After the U.S. Supreme Court refused to block congressional maps drawn by state courts in North Carolina and Pennsylvania back in March, the debate around the "independent state legislature" doctrine was brought back to light – with four justices expressing their willingness to address the doctrine once and for all.
The United States Supreme Court building (Getty Images)
Although the Supreme Court’s decision to refrain from intervening was effectively a victory for Democrats and a loss for Republicans, it was in line with the Purcell principle, which states that federal courts should not change election rules shortly before an election. Nonetheless, Justice Brett Kavanaugh said himself, "The issue is almost certain to keep arising until the Court definitively resolves it."
Ultimately, the difference between utilizing court-drawn maps over maps created by Republican-controlled legislatures is significant in that it allows Democrats to gain more seats.
As such, Republicans have ongoingly pushed for the Supreme Court justices to evaluate the matter, and with the election law case filed on March 17, titled Moore v.
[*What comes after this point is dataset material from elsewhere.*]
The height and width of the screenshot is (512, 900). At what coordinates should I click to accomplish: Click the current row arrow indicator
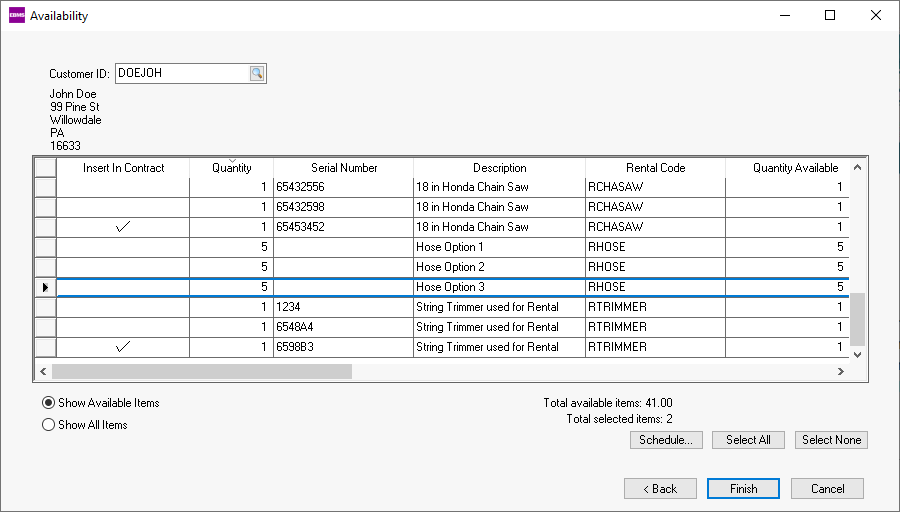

Harper, it is likely that SCOTUS will indeed accept it.
In the words of Tim Moore, a Republican who is the speaker of the North Carolina House of Representatives, "The U.S. Constitution is crystal clear: state legislatures are responsible for drawing congressional maps, not state court judges, and certainly not with the aid of partisan political operatives." Therefore, with this case, the hope for Republicans is that it will reaffirm the preeminent constitutional authority of state legislatures to set the rules regarding both congressional and presidential elections, as well as set the rules for redistricting.
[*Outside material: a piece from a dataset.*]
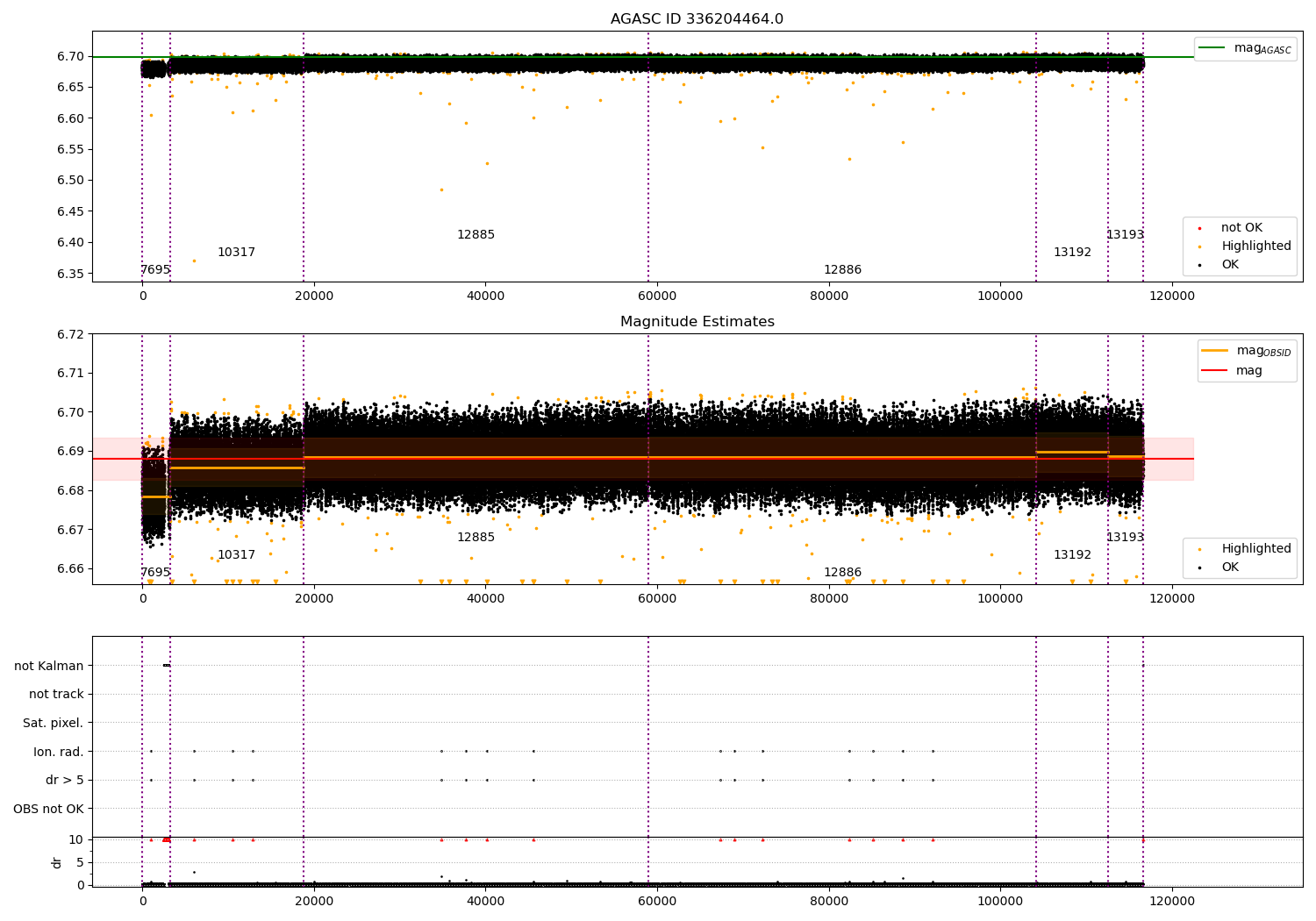Click the 'not Kalman' row label

coord(48,666)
While conservative legal thinkers are notably in favor of the "independent state legislature" doctrine, left-wing election lawyers are vehemently against it and are reportedly in disbelief that the Supreme Court may in fact rule on it.
"A ruling endorsing a strong or muscular reading of the independent state legislature theory would potentially give state legislatures even more power to curtail voting rights and provide a pathway for litigation to subvert the election outcomes expressing the will of the people," expressed Rick Hasen, a University of California–Irvine law professor.
In order to move forward, the petition for SCOTUS to take Moore v. Harper must be accepted and granted by at least four of the nine justices. On June 21, the court is set to announce decisions on pending petitions.